第41号 2009.05.30

○プロの育つ場にする

 私がここまでやれてきたのは、若い頃からプロに重宝されてきたからです。
だから、一般の人よりもそのように使えるところまで、100人に1人でも
なりなさいというので、こちらのレベルは下げず、食いついていくようにしました。
それで使えなければ、他で学べばよいと思ったからです。

 日本では、できない人の口ほどこわいものはない。
だから、先生方はやさしい、生徒やスタッフも無難に取り巻きにしてしまいます。
トレーナーも生徒に言いたいことも言えない。言うとやめてしまうからでしょう。
 アーティックなことに殉じるなら、他の人からよい人と思われることなど
あきらめなくてはいけません。実績と結果だけで問わなくてはいけません。
そんな覚悟のある人はほとんどいないように見受けられます。
その結果が、今の日本人の声の力なのです。

 才能の世界の下では、どこでもできない人のねたみ、そねみ、そしりで
ネットワークされています。そういう人との関わりを絶つのは、難しいものです。
表現できないための表出が生きがいになってくるからです。
 一つのものの創造には、膨大な労力がかかります。他人と関わって
グダグダいっている時間などありません。暇な人は、他人のあら探しの時間で
自己満足、充実してしまう。どこのスクールも悪しきサラリーマン化してしまう
のです。
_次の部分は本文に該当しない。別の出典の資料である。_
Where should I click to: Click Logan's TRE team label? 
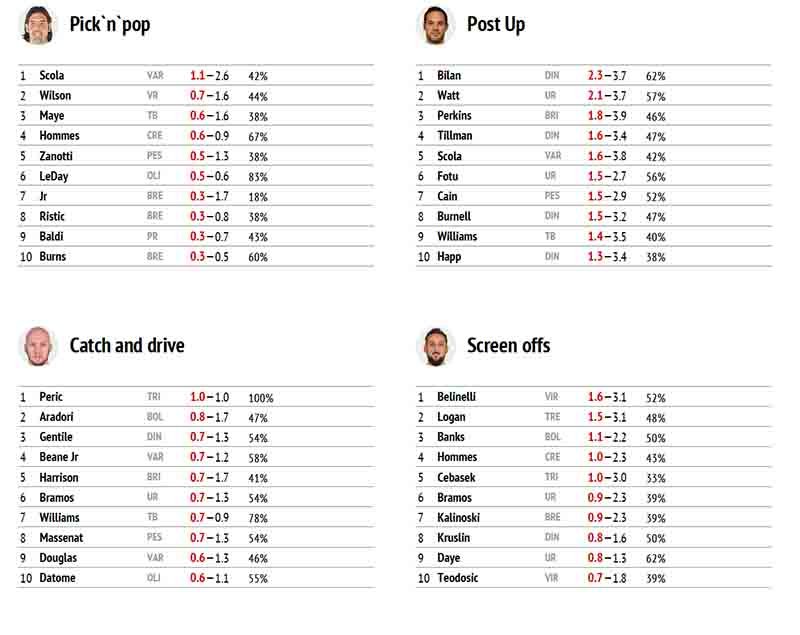(x=552, y=417)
この志の違いには、本人が気づくまで待つしかありません。

 人前でやる人は、そこで仲良くやることだけに専念します。
いうことを聞いてくれる、暇な頭数としての客を欲しいからです。
そうして、純粋な情熱が腐っていくのをみるのは、悲しいことです。

 人に寄っていく人は、そうしている限り、自分の力では何もできないのです。
それは、どこでも人が集まるところに、必ず見られる光景です。本気でやれば、
中途半端な仲間などは吹っ飛んでしまうから、孤独にならざるを得ません。
 そこを乗り越えるためには、自らいろいろと学ぶことです。
どこでも、そこにいることが目的になってしまってはいけないと思います。
もったいないことです。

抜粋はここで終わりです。